The condition of my old tie rods were less than awful. They likely hadn’t been serviced by the PO for a decade, and I hadn’t fixed them in the five years I owned the van. Here’s a few photos of the mess I had to deal with:
Note, those photos show my castle-nuts already broken. When I started this project, the castle nuts were pressed up on the underside of the mount, with a cotter pin preventing rotation.
The other end was the position under the Pitman Arm. It was probably the end in the worst condition overall.
When I would goop that pitman arm end, it would just seep out without any resistance. The boot was basically had the same consistency of a porous latex glove.
I ordered the following Tie Rod and suspension parts, that had the best reviews that I could find.
- Energy Suspension 45103R Steering Stabilizer Bar Bushing Kit
- Moog DS1175:P Tie Rod End
- Moog DS918 Tie Rod End
- Moog ES2914R Tie Rod End
- Moog ES2065L Tie Rod End
Once they arrived, I confirmed they matched the existing parts (so that I wouldn’t have to take them back if they were wrong) and then painted them red. Because I like red, damn it.
Once we busted the tie rods free, we pulled the whole tie-rod assembly off as one whole unit. This is imperative to my process of rebuilding the new assembly to the exact dimensions of the old setup, thus allowing us to hold off on the alignment for a while.
Here’s the old assembly (still constructed) next to the new red tie rods:
If you are wonder what that strut is doing horizontal to the tie rods, that’s my aftermarket steering stabilizer, which does a mild job of helping keep the van from meandering much on the highway. It would likely do a better job with a higher quality strut, but all I could get was a cruddy Monroe strut, that basically stopped working after 10K miles.
I measured the old assembly again, to make sure I have everything documented. The point here is to get it as close to possible, so I found a good datum to conduct my distance measurement.
I laid out all the pieces of the new assembly on the ground, and began transferring everything over. From the old setup, the only things I preserved were the adjustable couplers (#5 and #11 below), otherwise the whole setup was new.
One by one, I greased all the threads and began swapping all the parts. I was careful to make sure that any Moog parts with the “L” or “R” designation fell on the “left” and “right” sides, respectively. (They are not interchangeable, nor do they have similar diameters if you wanted to swap them). The only tricky part was the orientation and order of the bushings for the center link to the middle end (#7 above):
IIRC, I installed the metal bushing first, then the green-arrowed rubber bushing, then the yellow-arrowed cap, then pressed them through the hole and torqued the castle nut down.

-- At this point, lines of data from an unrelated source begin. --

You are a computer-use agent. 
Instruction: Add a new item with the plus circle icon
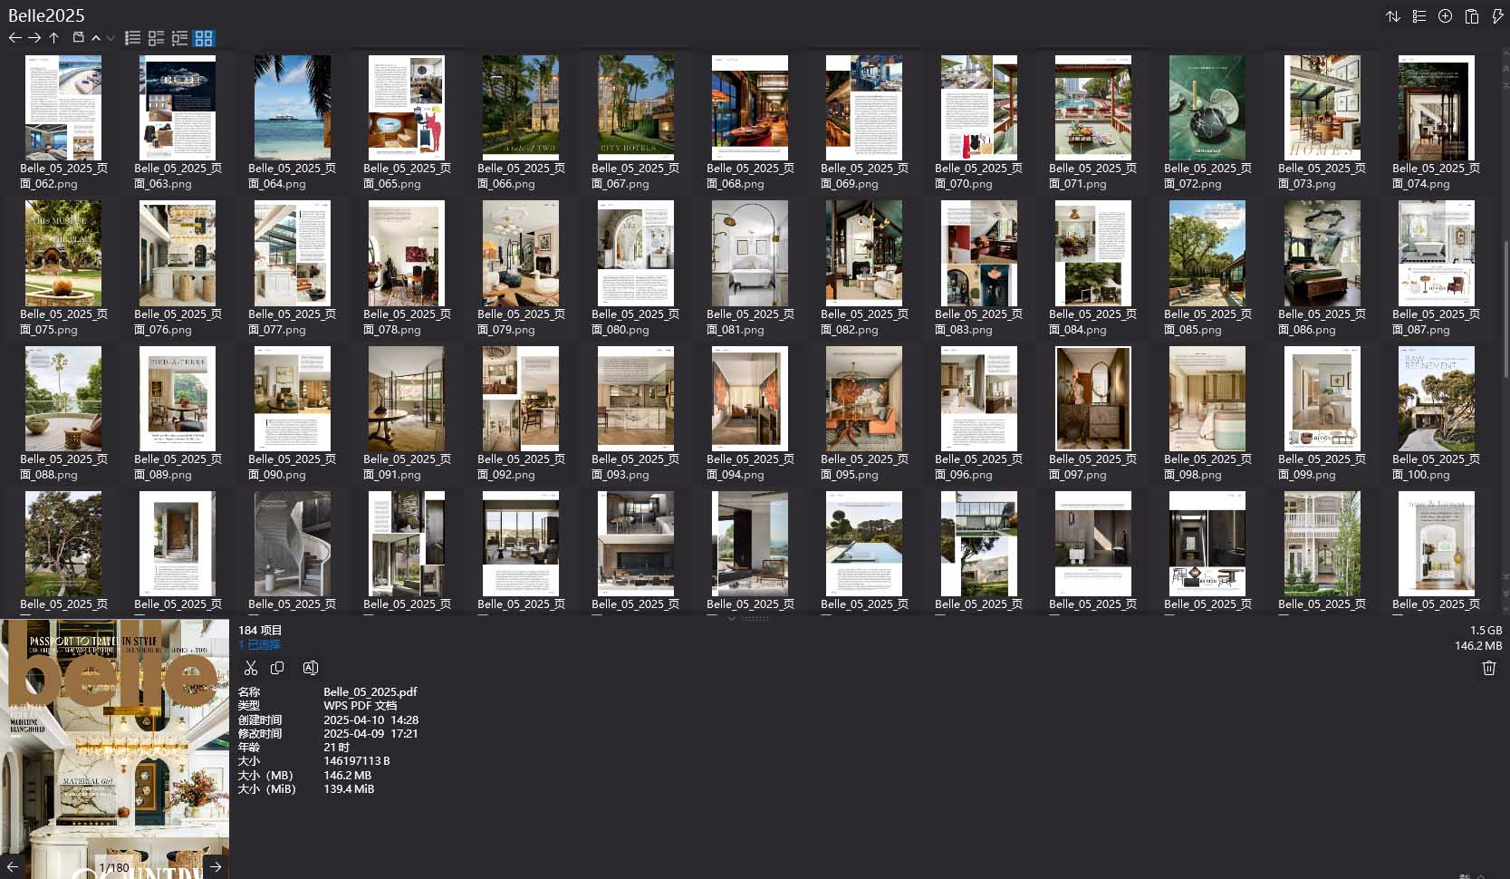coord(1445,16)
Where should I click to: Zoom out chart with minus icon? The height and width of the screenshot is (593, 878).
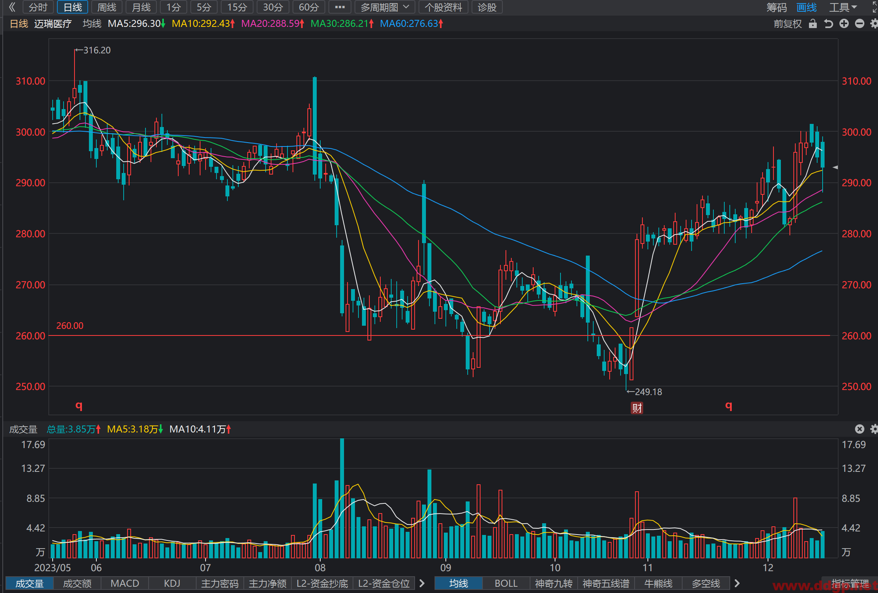point(860,24)
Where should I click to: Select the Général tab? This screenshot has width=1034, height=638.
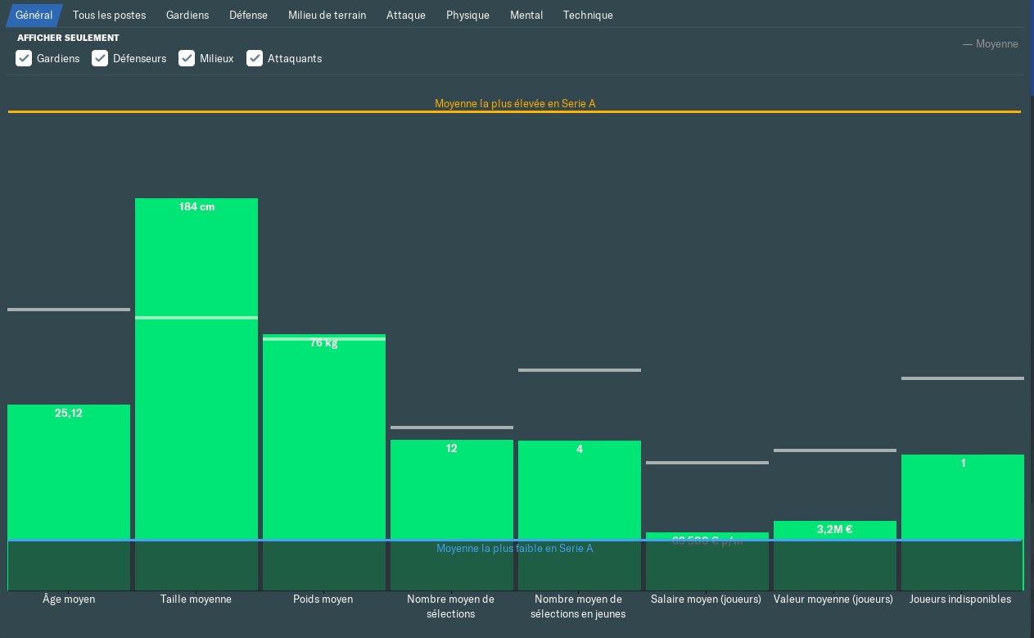point(34,16)
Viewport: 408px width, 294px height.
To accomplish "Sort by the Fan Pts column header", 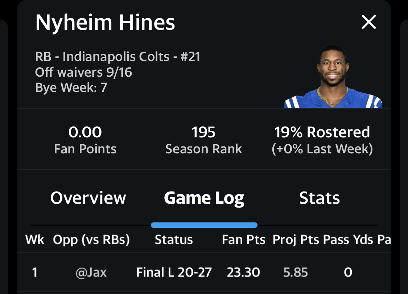I will [x=243, y=240].
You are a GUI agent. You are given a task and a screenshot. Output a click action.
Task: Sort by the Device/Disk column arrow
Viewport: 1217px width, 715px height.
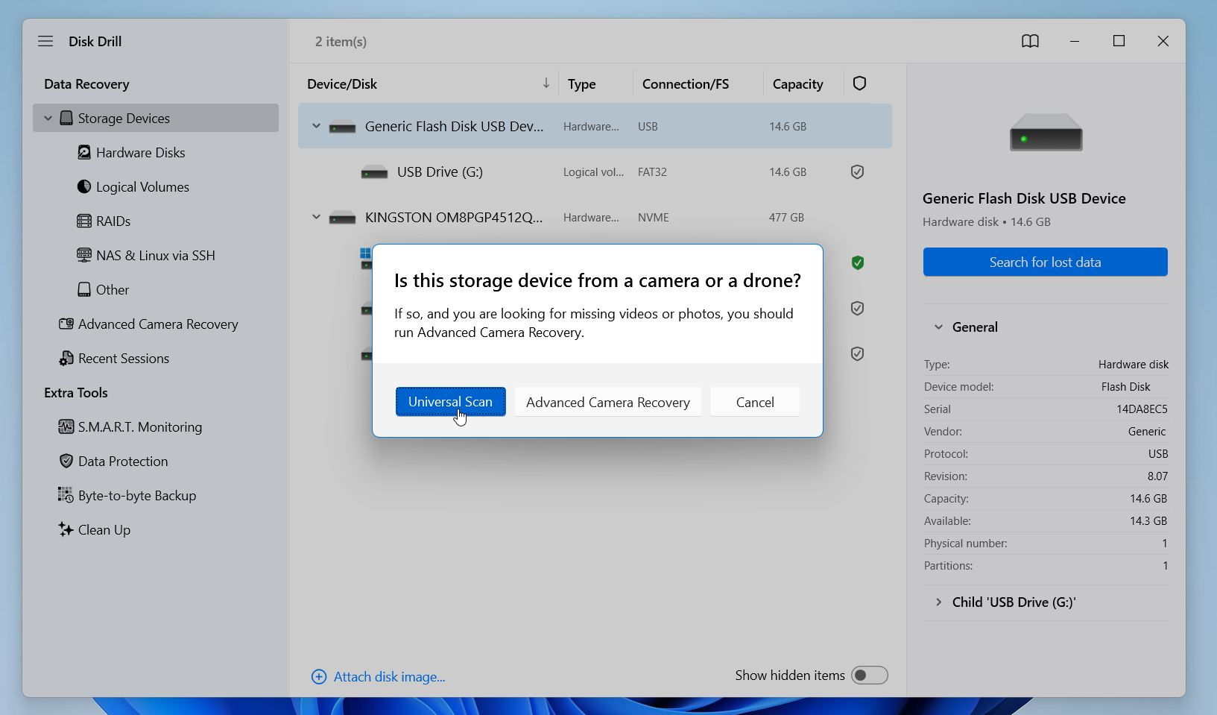coord(546,84)
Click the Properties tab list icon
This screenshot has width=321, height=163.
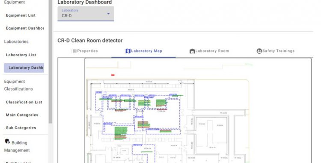pyautogui.click(x=74, y=51)
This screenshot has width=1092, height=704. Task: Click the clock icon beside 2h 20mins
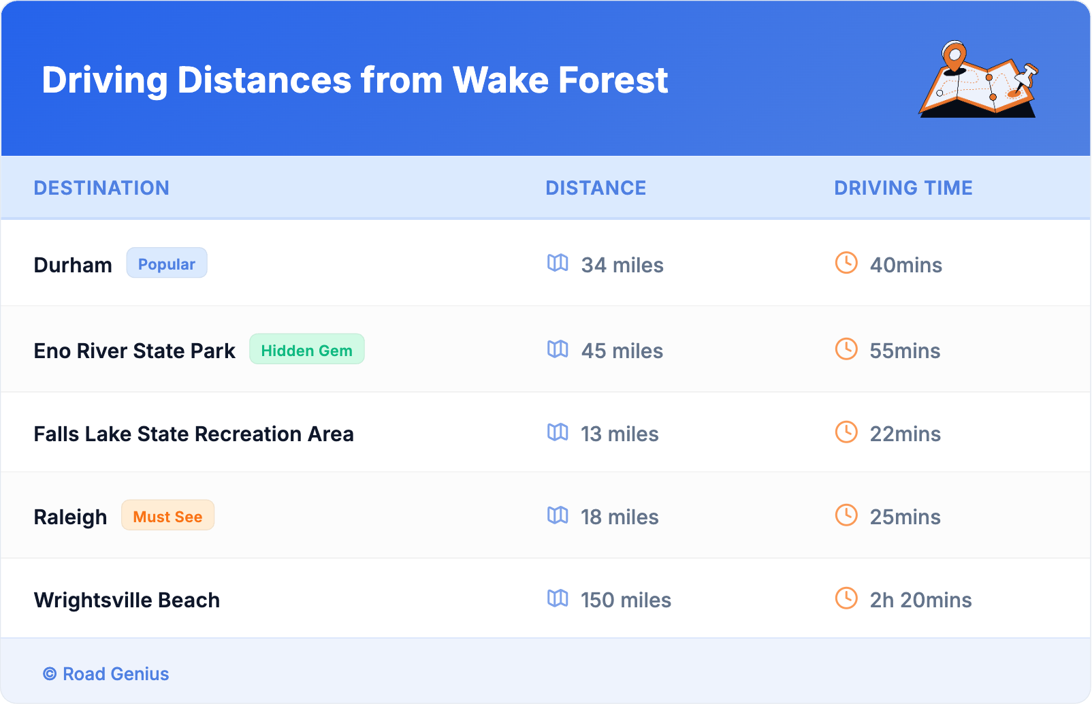(x=846, y=598)
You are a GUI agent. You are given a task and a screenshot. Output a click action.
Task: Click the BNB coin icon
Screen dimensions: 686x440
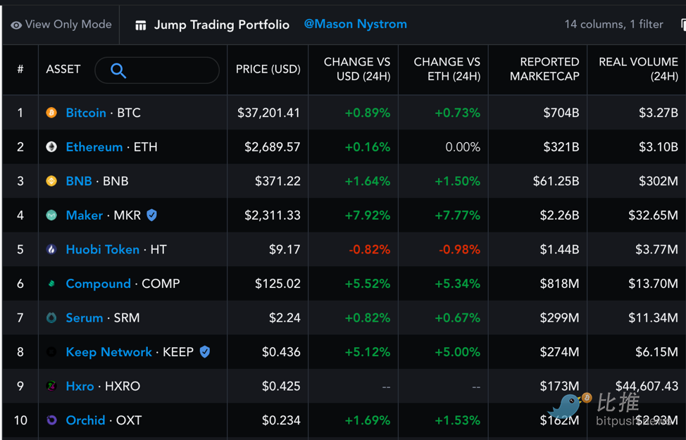[51, 181]
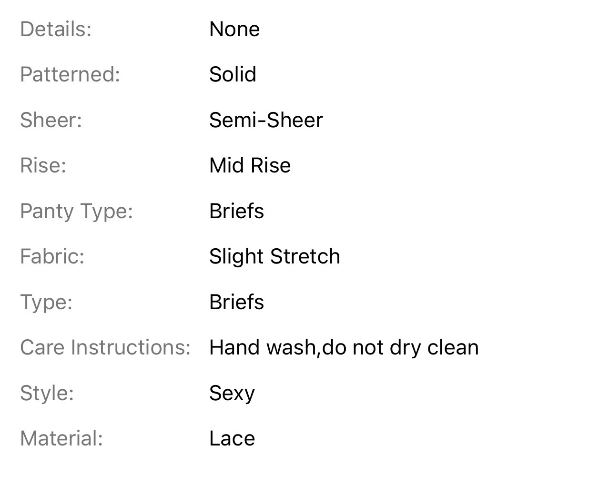
Task: Click the 'Semi-Sheer' value
Action: click(266, 120)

With the assembly completed, I remeasured everything to confirm the lengths.
Then I installed the greasing nubs accordingly.
We installed the new assembly and measured it in place:
It panned out ok. Looked good too.
The sway bar bushings and stabilizer link bushings are photographed in that image above. They are red, and are not that hard to replace. Just undo the mounting bolts, slid on the new hardware, grease it because of the type of plastic (the kit should come with proper grease), and reassemble.
With it all completed, I reinstalled my aftermarket steering stabilizer, and it’s all good.
I took it for a spin and there was a substantial improvement on the steering. I don’t think it would be possible to eliminate ALL the slop on these old vans, but this tie rod job did a lot to eliminate 70% of the mess. It felt a lot better, especially on the highways with major cross winds.
No warranty. You are responsible for your vehicle. For novelty use only. Not responsible for anything or anyone. Not responsible for damage to your vehicle, you, or anyone or anything.